Condition is Key Driver for Commercial Vehicle Value, says Manheim
James Davis, head of commercial vehicles at Manheim, suggests that shifts in supply and demand patterns of the current used van market have led to a change in the factors behind CV values. Traditionally, vehicle age has played the largest role in shaping CV value, with ancillary considerations such as mileage, colour and availability also being key value influencers. However, those rules are now changing.
According to Davis, the current high level of demand has had a significant impact on what influences CV values, with condition now key to driving price.
Over the past eight years, the CV sector has seen values steadily increase, in spite of a rise in both the average age and mileage of vans.
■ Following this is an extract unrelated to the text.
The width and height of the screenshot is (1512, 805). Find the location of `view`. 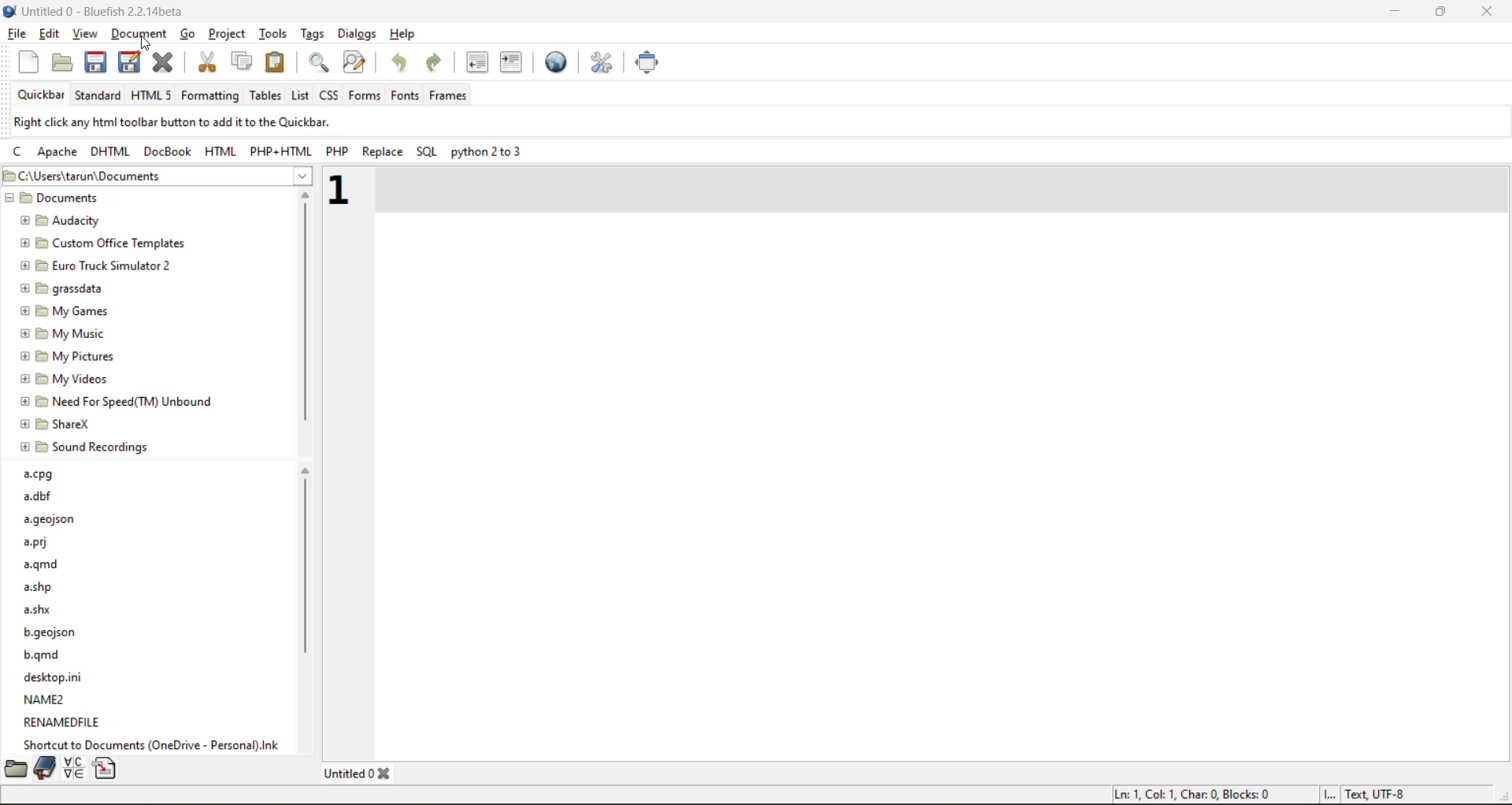

view is located at coordinates (85, 34).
Comparable figures from 2006 Q1 and 2014 Q1 show that although the average age at auction has risen by 9 months (from 54 to 63) and mileage by 12,000 (from 72,000 to 84,000), the average value has increased by £1,429 (or 45%).
Davis says: “The effects of the recession are still being felt in the CV sector as the average age of vans at auction continues to grow. As the downturn started to bite, a lot of van contracts were extended – heralding a change in the way values are determined. Prior to the recession, age dictated value, something that loses its currency in a time of longer contracts. To maximise potential end-of-contract value, it’s essential for the van’s overall condition to be good. I think these figures send a message to suppliers that it’s not all about age; condition, including elements such as usage and operational environment, is now king of the CV jungle”.
He continued: “The recession saw the van rental market rapidly consolidate, forcing many suppliers out of business. Those, usually larger players, that were left in the market took an innovative approach to moving metal. Use of ‘Flexi-rental’ schemes grew significantly in popularity during the recession, with more and more operators choosing not to commit to long-term contracts.
With condition, rather than age, now central to a van’s value, it’s perhaps no surprise that vans are being kept on the roads for longer.
Davis concluded: “It’s an exciting time for the CV market, and I expect this to continue into next year. There are currently four million vans on British roads with a further 300,000 being registered each year. By the end of the decade, we could see a wholesale market volume increase of 30%, meaning it’s more important than ever for suppliers to ensure their vehicles stand out. I’d suggest that making sure the van’s condition is up to scratch is the best way of achieving this. Vans might be getting older but, as recent trends have shown, buyers are now more likely to make a purchase based on upkeep rather than the number of years, or miles, on the clock.”